Please restate, word for word, each line from the one containing "The height and width of the screenshot is (767, 1365)." through the end of the entries below.

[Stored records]
Content starts

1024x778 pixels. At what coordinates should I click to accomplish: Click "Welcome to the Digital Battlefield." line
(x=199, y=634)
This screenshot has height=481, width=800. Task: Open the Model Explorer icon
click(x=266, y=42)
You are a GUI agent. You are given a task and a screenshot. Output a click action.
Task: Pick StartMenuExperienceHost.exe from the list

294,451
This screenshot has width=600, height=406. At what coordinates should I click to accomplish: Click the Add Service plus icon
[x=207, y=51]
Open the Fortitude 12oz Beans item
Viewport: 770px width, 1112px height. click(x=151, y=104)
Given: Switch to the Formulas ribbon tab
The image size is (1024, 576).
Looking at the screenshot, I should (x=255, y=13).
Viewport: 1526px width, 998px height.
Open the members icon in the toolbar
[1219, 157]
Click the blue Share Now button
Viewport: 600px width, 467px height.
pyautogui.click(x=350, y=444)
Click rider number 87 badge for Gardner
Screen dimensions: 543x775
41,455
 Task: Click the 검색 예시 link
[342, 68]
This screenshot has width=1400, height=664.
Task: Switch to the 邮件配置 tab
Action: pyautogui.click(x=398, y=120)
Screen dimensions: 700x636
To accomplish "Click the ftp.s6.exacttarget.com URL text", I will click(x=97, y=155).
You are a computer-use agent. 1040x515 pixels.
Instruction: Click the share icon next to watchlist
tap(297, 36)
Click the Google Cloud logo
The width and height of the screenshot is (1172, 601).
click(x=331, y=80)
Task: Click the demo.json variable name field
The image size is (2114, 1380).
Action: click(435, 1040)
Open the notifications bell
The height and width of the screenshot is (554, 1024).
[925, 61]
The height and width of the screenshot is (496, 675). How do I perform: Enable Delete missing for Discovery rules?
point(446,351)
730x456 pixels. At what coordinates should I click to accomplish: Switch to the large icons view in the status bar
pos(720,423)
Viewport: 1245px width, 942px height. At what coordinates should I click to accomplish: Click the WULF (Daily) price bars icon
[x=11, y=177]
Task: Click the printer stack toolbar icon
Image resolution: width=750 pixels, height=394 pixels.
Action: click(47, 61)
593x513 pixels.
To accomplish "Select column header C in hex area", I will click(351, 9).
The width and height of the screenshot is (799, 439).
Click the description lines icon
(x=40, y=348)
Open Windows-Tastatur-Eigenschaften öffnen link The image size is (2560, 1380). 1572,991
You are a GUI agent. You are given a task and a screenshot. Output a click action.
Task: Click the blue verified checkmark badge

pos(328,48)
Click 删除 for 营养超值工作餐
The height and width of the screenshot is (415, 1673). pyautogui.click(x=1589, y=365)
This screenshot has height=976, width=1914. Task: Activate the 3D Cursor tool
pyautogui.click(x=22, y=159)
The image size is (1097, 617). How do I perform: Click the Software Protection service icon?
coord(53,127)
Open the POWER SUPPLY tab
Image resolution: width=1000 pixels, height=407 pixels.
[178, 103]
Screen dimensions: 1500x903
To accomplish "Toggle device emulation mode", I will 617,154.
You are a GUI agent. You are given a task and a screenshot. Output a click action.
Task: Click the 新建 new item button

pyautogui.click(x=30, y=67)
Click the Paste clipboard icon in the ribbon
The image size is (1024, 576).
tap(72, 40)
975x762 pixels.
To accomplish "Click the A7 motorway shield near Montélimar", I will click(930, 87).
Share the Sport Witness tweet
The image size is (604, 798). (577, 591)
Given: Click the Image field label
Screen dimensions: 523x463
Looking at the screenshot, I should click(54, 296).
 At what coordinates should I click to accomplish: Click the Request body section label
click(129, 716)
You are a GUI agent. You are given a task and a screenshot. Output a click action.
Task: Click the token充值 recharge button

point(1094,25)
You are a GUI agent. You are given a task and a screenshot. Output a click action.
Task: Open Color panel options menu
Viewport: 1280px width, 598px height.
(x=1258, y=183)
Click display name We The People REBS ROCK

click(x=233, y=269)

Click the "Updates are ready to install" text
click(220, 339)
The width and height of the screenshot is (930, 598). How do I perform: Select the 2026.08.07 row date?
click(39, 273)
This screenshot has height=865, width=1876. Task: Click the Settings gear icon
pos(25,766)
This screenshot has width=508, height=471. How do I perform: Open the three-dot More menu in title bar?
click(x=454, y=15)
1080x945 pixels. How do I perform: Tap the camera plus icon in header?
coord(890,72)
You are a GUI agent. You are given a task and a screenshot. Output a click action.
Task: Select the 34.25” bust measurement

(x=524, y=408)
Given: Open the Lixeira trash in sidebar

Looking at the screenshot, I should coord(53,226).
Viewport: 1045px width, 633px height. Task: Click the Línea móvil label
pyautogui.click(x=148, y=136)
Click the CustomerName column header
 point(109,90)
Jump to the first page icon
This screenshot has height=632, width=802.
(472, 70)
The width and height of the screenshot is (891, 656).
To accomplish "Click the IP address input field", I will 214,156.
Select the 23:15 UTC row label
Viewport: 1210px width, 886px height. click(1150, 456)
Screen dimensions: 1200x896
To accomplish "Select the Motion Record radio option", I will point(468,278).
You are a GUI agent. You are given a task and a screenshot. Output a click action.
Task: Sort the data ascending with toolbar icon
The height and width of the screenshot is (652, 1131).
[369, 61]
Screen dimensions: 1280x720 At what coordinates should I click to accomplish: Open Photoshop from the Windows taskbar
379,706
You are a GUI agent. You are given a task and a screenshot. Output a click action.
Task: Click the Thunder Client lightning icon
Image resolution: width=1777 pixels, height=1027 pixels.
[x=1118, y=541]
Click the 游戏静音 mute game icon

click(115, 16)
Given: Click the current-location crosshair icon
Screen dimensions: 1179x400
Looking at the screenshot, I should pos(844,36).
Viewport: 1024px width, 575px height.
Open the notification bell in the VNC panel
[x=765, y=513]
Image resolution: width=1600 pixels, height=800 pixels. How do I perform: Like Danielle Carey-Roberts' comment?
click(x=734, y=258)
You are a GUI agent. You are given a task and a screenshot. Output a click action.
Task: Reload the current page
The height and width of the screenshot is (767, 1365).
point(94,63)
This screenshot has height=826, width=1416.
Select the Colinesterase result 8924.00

Content ends

> **Exercise solution**:
The height and width of the screenshot is (767, 1365).
point(94,63)
This screenshot has height=826, width=1416.
Select the Colinesterase result 8924.00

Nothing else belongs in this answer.